Pour Jacques Delors, la subsidiarité est un principe fondamental qui « ne se résume pas à un garde-fou du Traité constitutionnel ». Et si l’Union a beaucoup de ressources, tout ne peut toutefois lui être demandé. Les citoyens ont aussi un grand rôle à jouer. Selon l’ancien président de l’exécutif européen, « nous vivons une époque de désenchantement démocratique, de crise du politique ». Et de lancer : « Pourquoi en attribuer la responsabilité à la seule Europe ?» Pour M. Delors, il n’y a pas de crise de l’enthousiasme citoyen, mais bien des politiques trop racoleuses, des effets d’annonce nationaux qui n’aboutissent à aucune réalisation concrète.

Pendant de nombreuses années, l’Europe a semblé éloignée des citoyens. Pour Jacques Delors, la monnaie unique est là pour prouver concrètement le contraire. En réalité, si l’Union a mauvaise presse dans les Etats membres, c’est à cause de la confusion qui y prévaut entre mondialisation et construction européenne. Et « les gouvernements se comportent envers les citoyens de manière infantile en disant que c’est la faute à Bruxelles ou qu’ils ont gagné ». L’avenir de l’Europe tiendra, selon l’ancien président de la Commission, dans l’invention d’une société politique, mais beaucoup de travail reste à faire sur ce plan : la création de « vrais » partis politiques européens est nécessaire.

Au passage, Jacques Delors en a profité pour critiquer vivement la position de Jean-Pierre Raffarin, défavorable à l’adhésion de la Turquie. Déclarer irrecevable le dossier de ce pays avant même d’avoir pris connaissance de l’avis que doit rendre la Commission discrédite la prétendue ouverture de l’Union. Y voyant une « forme de nationalisme implicite qu’il faut combattre », l’orateur a invité l’Europe à ne pas se refermer sur elle-même en apparaissant comme un club de chrétiens.

Pour faire avancer la machine « Europe », celui qui fut dix ans à la tête de la Commission a insisté sur la nécessité d’un traité constitutionnel qui garantisse des règles communes à tous les Etats membres. Le but ultime est de créer une société plurinationale, de construire une grande Europe, lieu de coopération, de dialogue et de solidarité. Dans cet esprit européen, la compétition entre les agents économiques doit s’exercer. En revanche, les Etats membres ne peuvent entrer en concurrence, faute de prendre le risque de déséquilibrer l’Union. Tout au contraire, il faut un dialogue social à l’échelle européenne car on ne peut faire « comme s’il n’y avait pas d’intermédiaire entre le gouvernement et la société ».

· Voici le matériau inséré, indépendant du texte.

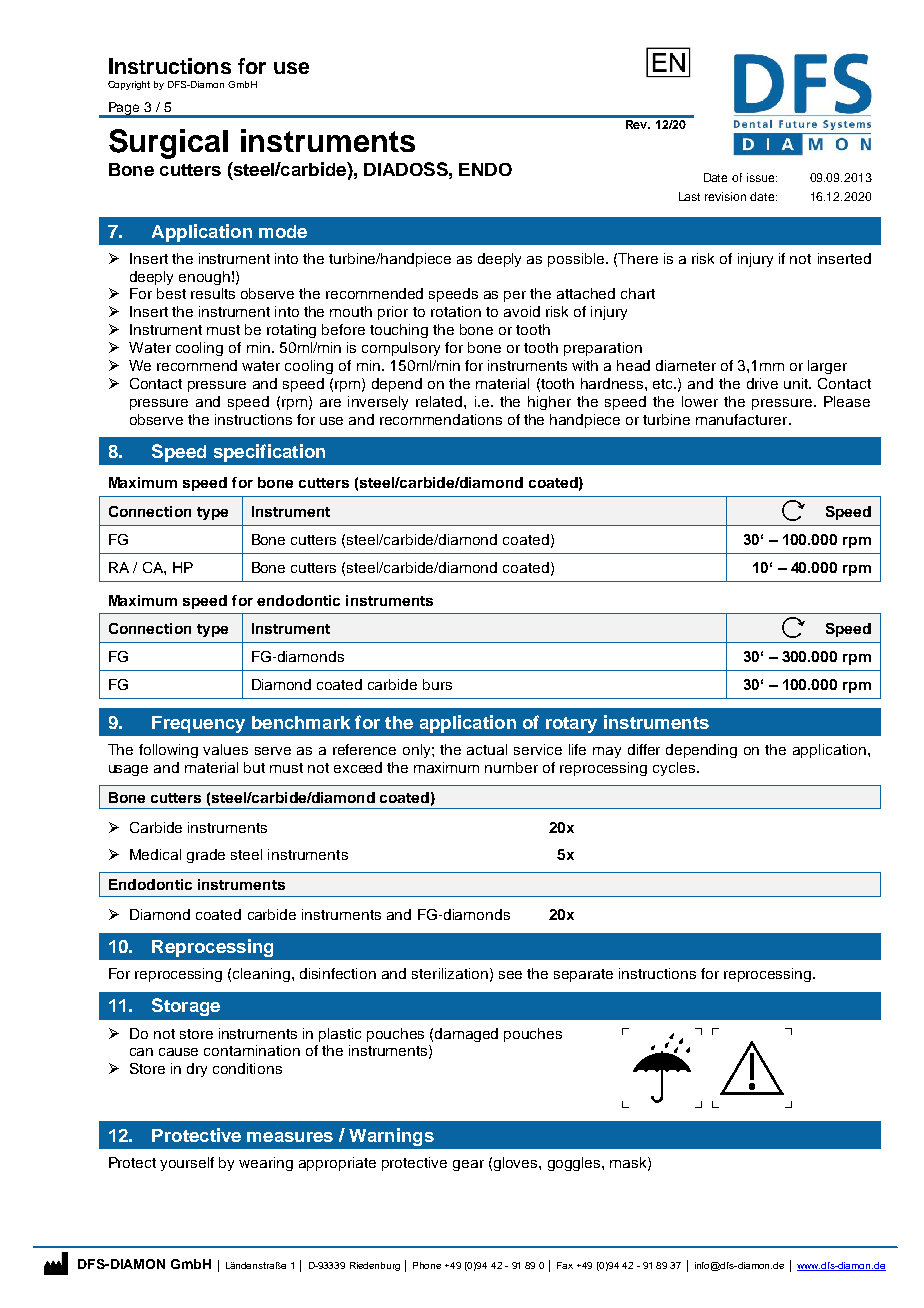 This screenshot has width=924, height=1308. Describe the element at coordinates (762, 383) in the screenshot. I see `drive` at that location.
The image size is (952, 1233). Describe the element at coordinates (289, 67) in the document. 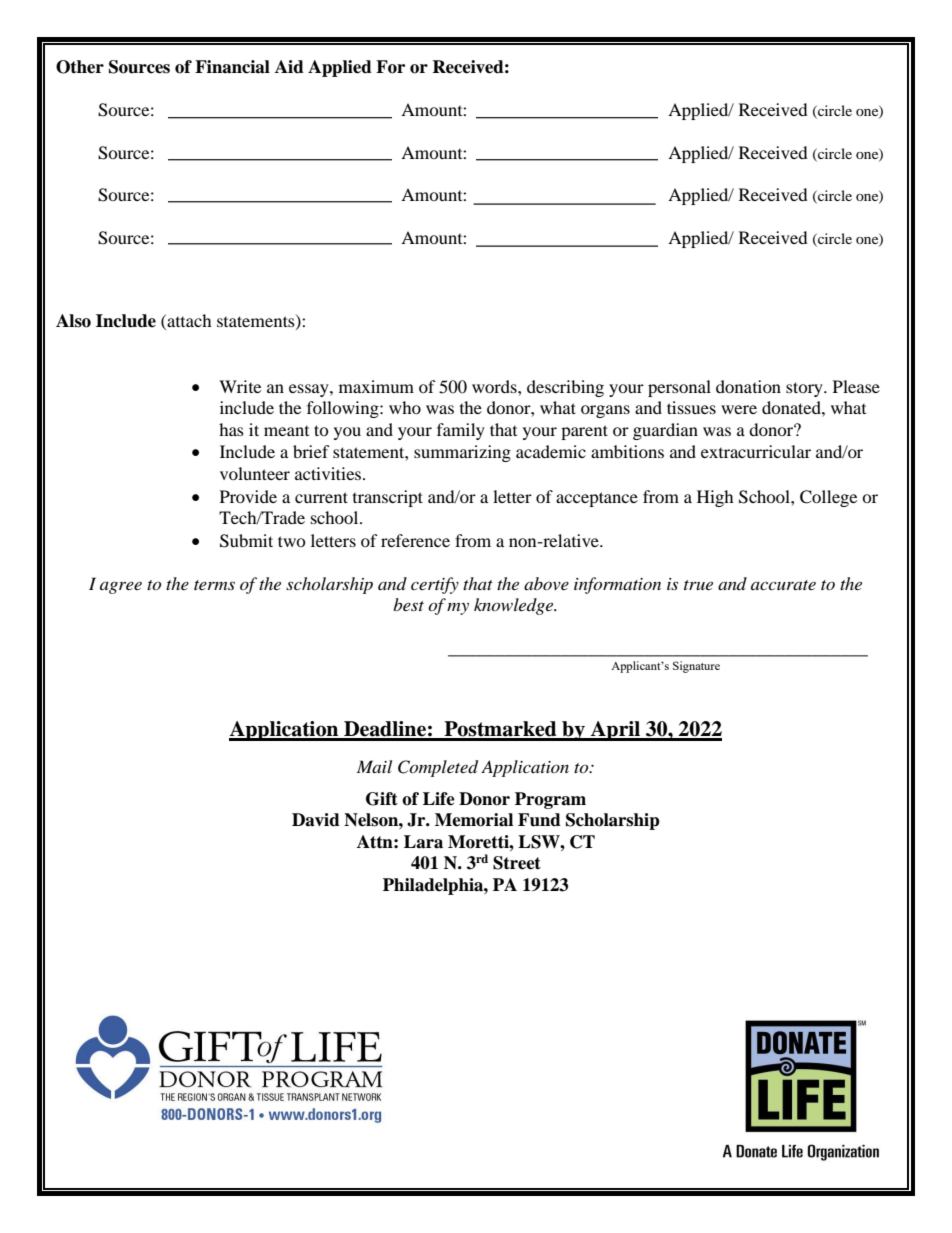

I see `Aid` at that location.
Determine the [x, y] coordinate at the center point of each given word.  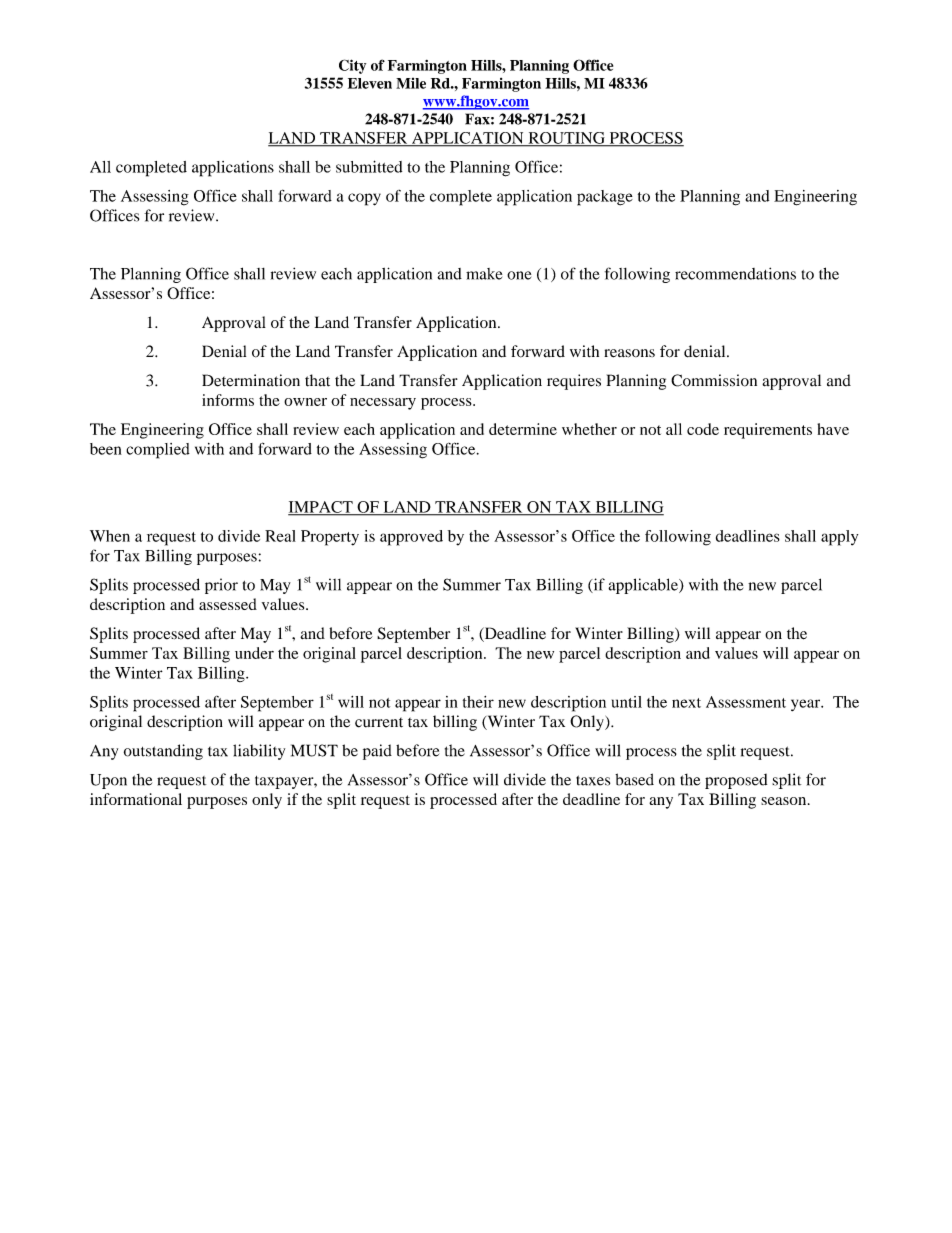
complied [158, 451]
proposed [736, 781]
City [352, 66]
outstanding [163, 752]
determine [523, 429]
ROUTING [566, 139]
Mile [411, 83]
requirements [768, 431]
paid [377, 752]
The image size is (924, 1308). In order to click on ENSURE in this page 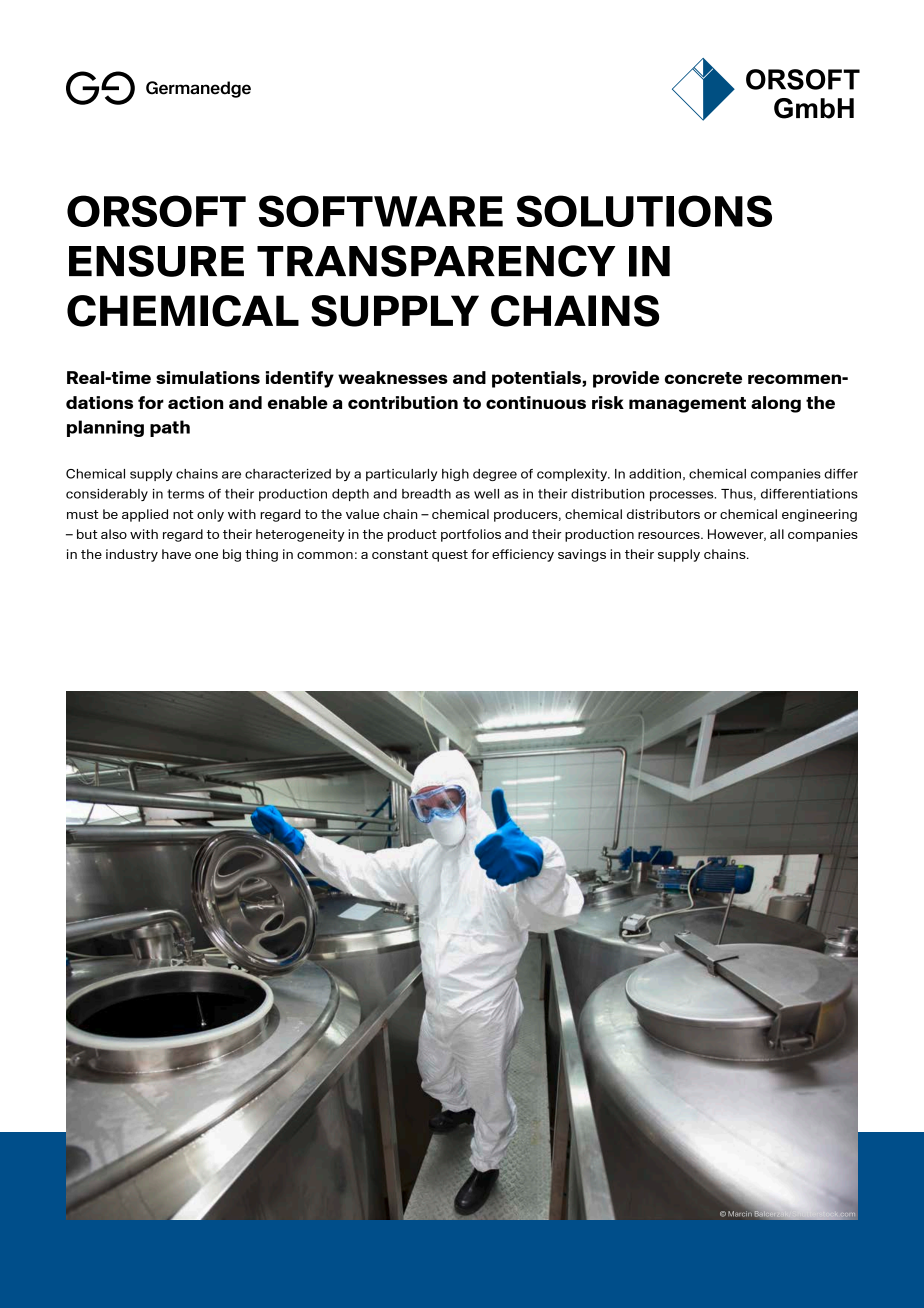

Jean-Claude Juncker a amplifié la vision delorienne. Selon lui, l’accent est trop souvent mis sur les aspects contraignants de l’Europe, au détriment des bonnes applications qui restent ignorées du public. L’engouement des citoyens pour l’Union s’en ressent. Fier de sa qualité d’Européen et des réalisations de l’Union, « Monsieur Euro » a dénoncé le fléau du chômage et préconisé un minimum social pour tous, adapté à la réalité de chacun des Etats membres. « Il y a vingt millions de chômeurs en Europe. C’est le 26 ème Etat membre. Qui le représente ? », a-t-il lancé. A ses yeux, une « meilleure coordination des politiques économiques » est indispensable, tant il est vrai que « les économies nationales n’existent plus ».

En guise de conclusion, le prochain président du Conseil européen a indiqué qu’il ne conviendrait pas de remplacer les « égoïsmes nationaux par un égoïsme européen » : l’Europe a, pour lui, le devoir de se préoccuper plus que jamais des continents où il faut « éradiquer la faim ».